## OBJECTIVE
Copy out each of the following lines word for word, with nothing changed.

--- BEGIN ---

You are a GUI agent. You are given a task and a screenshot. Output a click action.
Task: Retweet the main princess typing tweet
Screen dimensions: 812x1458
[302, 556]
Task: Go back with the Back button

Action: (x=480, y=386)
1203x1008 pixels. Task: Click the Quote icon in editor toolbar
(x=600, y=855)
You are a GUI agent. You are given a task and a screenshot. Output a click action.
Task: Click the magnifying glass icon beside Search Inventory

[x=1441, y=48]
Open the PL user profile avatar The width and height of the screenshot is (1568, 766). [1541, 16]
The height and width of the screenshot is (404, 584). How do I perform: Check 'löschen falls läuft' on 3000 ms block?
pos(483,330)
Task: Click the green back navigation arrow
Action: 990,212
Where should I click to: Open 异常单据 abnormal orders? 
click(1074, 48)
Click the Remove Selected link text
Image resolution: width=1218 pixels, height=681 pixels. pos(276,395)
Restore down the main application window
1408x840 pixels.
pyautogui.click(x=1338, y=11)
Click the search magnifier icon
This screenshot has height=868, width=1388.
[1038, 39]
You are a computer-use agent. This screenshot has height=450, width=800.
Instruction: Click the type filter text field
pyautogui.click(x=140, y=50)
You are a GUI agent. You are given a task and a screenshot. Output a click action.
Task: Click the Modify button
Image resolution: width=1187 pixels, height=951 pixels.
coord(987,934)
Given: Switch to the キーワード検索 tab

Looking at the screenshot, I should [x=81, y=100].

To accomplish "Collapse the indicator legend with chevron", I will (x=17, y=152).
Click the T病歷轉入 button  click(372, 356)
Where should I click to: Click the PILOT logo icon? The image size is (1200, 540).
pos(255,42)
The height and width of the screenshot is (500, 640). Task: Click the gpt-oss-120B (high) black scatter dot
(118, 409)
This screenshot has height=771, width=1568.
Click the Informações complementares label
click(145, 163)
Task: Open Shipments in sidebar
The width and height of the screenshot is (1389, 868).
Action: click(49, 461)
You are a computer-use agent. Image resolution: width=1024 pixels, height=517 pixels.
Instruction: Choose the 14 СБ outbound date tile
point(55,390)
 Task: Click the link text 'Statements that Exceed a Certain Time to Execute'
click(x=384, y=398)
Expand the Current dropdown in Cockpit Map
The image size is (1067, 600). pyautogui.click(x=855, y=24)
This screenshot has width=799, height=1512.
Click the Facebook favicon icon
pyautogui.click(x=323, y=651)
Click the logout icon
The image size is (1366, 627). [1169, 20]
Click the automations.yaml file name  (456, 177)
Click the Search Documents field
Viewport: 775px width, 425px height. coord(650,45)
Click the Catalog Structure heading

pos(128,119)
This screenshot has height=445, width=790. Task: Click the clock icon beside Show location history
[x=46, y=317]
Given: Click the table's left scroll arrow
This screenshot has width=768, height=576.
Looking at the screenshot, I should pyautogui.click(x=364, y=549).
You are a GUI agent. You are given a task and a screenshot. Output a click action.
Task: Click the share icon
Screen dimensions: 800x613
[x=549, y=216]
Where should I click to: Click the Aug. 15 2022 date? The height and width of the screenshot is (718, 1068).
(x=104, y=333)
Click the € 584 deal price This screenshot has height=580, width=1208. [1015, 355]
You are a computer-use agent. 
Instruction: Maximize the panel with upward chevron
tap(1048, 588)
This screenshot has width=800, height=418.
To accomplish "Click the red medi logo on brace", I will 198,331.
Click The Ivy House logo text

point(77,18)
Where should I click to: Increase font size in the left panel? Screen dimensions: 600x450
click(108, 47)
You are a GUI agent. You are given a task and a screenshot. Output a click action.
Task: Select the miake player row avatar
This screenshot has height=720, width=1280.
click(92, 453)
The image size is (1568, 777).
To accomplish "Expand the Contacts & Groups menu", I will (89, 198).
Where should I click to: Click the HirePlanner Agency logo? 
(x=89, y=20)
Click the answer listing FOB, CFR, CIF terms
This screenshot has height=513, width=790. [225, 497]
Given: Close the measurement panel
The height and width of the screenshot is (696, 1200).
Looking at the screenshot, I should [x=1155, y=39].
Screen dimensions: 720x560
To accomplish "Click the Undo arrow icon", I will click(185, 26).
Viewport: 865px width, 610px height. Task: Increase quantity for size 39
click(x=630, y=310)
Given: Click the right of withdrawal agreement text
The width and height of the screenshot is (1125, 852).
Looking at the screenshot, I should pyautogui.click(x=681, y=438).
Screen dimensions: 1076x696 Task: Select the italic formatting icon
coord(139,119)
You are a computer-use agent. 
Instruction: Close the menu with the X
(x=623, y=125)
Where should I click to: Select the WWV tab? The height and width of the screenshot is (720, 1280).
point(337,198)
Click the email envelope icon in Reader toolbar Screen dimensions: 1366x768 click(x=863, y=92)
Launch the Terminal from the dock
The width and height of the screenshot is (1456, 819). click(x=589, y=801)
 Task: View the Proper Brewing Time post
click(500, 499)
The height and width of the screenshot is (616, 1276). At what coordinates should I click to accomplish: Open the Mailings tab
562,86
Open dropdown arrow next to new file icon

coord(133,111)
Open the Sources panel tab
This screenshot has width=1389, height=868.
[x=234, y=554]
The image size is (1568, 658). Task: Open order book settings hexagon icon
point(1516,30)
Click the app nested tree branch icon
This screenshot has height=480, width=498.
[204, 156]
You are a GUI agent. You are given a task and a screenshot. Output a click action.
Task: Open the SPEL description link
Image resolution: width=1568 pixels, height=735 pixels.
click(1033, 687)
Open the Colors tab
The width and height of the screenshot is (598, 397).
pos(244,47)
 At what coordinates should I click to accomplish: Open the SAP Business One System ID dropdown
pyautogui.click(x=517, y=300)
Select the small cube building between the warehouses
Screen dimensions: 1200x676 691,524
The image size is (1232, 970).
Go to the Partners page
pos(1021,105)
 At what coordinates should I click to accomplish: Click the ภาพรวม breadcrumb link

--- END ---

## COMPLETE ANSWER
You are a GUI agent. You are given a task and a screenshot. Output a click action.
Task: Retweet the main princess typing tweet
Screen dimensions: 812x1458
[302, 556]
Task: Go back with the Back button

Action: (x=480, y=386)
1203x1008 pixels. Task: Click the Quote icon in editor toolbar
(x=600, y=855)
You are a GUI agent. You are given a task and a screenshot. Output a click action.
Task: Click the magnifying glass icon beside Search Inventory

[x=1441, y=48]
Open the PL user profile avatar The width and height of the screenshot is (1568, 766). [1541, 16]
The height and width of the screenshot is (404, 584). How do I perform: Check 'löschen falls läuft' on 3000 ms block?
pos(483,330)
Task: Click the green back navigation arrow
Action: 990,212
Where should I click to: Open 异常单据 abnormal orders? 
click(1074, 48)
Click the Remove Selected link text
Image resolution: width=1218 pixels, height=681 pixels. pos(276,395)
Restore down the main application window
1408x840 pixels.
pyautogui.click(x=1338, y=11)
Click the search magnifier icon
This screenshot has height=868, width=1388.
[1038, 39]
You are a computer-use agent. This screenshot has height=450, width=800.
Instruction: Click the type filter text field
pyautogui.click(x=140, y=50)
You are a GUI agent. You are given a task and a screenshot. Output a click action.
Task: Click the Modify button
Image resolution: width=1187 pixels, height=951 pixels.
coord(987,934)
Given: Switch to the キーワード検索 tab

Looking at the screenshot, I should [x=81, y=100].

To accomplish "Collapse the indicator legend with chevron", I will (x=17, y=152).
Click the T病歷轉入 button  click(372, 356)
Where should I click to: Click the PILOT logo icon? The image size is (1200, 540).
pos(255,42)
The height and width of the screenshot is (500, 640). Task: Click the gpt-oss-120B (high) black scatter dot
(118, 409)
This screenshot has height=771, width=1568.
Click the Informações complementares label
click(145, 163)
Task: Open Shipments in sidebar
The width and height of the screenshot is (1389, 868).
Action: click(49, 461)
You are a computer-use agent. Image resolution: width=1024 pixels, height=517 pixels.
Instruction: Choose the 14 СБ outbound date tile
point(55,390)
 Task: Click the link text 'Statements that Exceed a Certain Time to Execute'
click(x=384, y=398)
Expand the Current dropdown in Cockpit Map
The image size is (1067, 600). pyautogui.click(x=855, y=24)
This screenshot has width=799, height=1512.
Click the Facebook favicon icon
pyautogui.click(x=323, y=651)
Click the logout icon
The image size is (1366, 627). [1169, 20]
Click the automations.yaml file name  (456, 177)
Click the Search Documents field
Viewport: 775px width, 425px height. coord(650,45)
Click the Catalog Structure heading

pos(128,119)
This screenshot has height=445, width=790. Task: Click the clock icon beside Show location history
[x=46, y=317]
Given: Click the table's left scroll arrow
This screenshot has width=768, height=576.
Looking at the screenshot, I should pyautogui.click(x=364, y=549).
You are a GUI agent. You are given a task and a screenshot. Output a click action.
Task: Click the share icon
Screen dimensions: 800x613
[x=549, y=216]
Where should I click to: Click the Aug. 15 2022 date? The height and width of the screenshot is (718, 1068).
(x=104, y=333)
Click the € 584 deal price This screenshot has height=580, width=1208. [1015, 355]
You are a computer-use agent. 
Instruction: Maximize the panel with upward chevron
tap(1048, 588)
This screenshot has width=800, height=418.
To accomplish "Click the red medi logo on brace", I will 198,331.
Click The Ivy House logo text

point(77,18)
Where should I click to: Increase font size in the left panel? Screen dimensions: 600x450
click(108, 47)
You are a GUI agent. You are given a task and a screenshot. Output a click action.
Task: Select the miake player row avatar
This screenshot has height=720, width=1280.
click(92, 453)
The image size is (1568, 777).
To accomplish "Expand the Contacts & Groups menu", I will (89, 198).
Where should I click to: Click the HirePlanner Agency logo? 
(x=89, y=20)
Click the answer listing FOB, CFR, CIF terms
This screenshot has height=513, width=790. [225, 497]
Given: Close the measurement panel
The height and width of the screenshot is (696, 1200).
Looking at the screenshot, I should [x=1155, y=39].
Screen dimensions: 720x560
To accomplish "Click the Undo arrow icon", I will click(185, 26).
Viewport: 865px width, 610px height. Task: Increase quantity for size 39
click(x=630, y=310)
Given: Click the right of withdrawal agreement text
The width and height of the screenshot is (1125, 852).
Looking at the screenshot, I should pyautogui.click(x=681, y=438).
Screen dimensions: 1076x696 Task: Select the italic formatting icon
coord(139,119)
You are a computer-use agent. 
Instruction: Close the menu with the X
(x=623, y=125)
Where should I click to: Select the WWV tab? The height and width of the screenshot is (720, 1280).
point(337,198)
Click the email envelope icon in Reader toolbar Screen dimensions: 1366x768 click(x=863, y=92)
Launch the Terminal from the dock
The width and height of the screenshot is (1456, 819). click(x=589, y=801)
 Task: View the Proper Brewing Time post
click(500, 499)
The height and width of the screenshot is (616, 1276). At what coordinates should I click to accomplish: Open the Mailings tab
562,86
Open dropdown arrow next to new file icon

coord(133,111)
Open the Sources panel tab
This screenshot has width=1389, height=868.
[x=234, y=554]
The image size is (1568, 658). Task: Open order book settings hexagon icon
point(1516,30)
Click the app nested tree branch icon
This screenshot has height=480, width=498.
[204, 156]
You are a GUI agent. You are given a task and a screenshot. Output a click action.
Task: Open the SPEL description link
Image resolution: width=1568 pixels, height=735 pixels.
click(1033, 687)
Open the Colors tab
The width and height of the screenshot is (598, 397).
pos(244,47)
 At what coordinates should I click to accomplish: Open the SAP Business One System ID dropdown
pyautogui.click(x=517, y=300)
Select the small cube building between the warehouses
Screen dimensions: 1200x676 691,524
The image size is (1232, 970).
Go to the Partners page
pos(1021,105)
 At what coordinates should I click to accomplish: Click the ภาพรวม breadcrumb link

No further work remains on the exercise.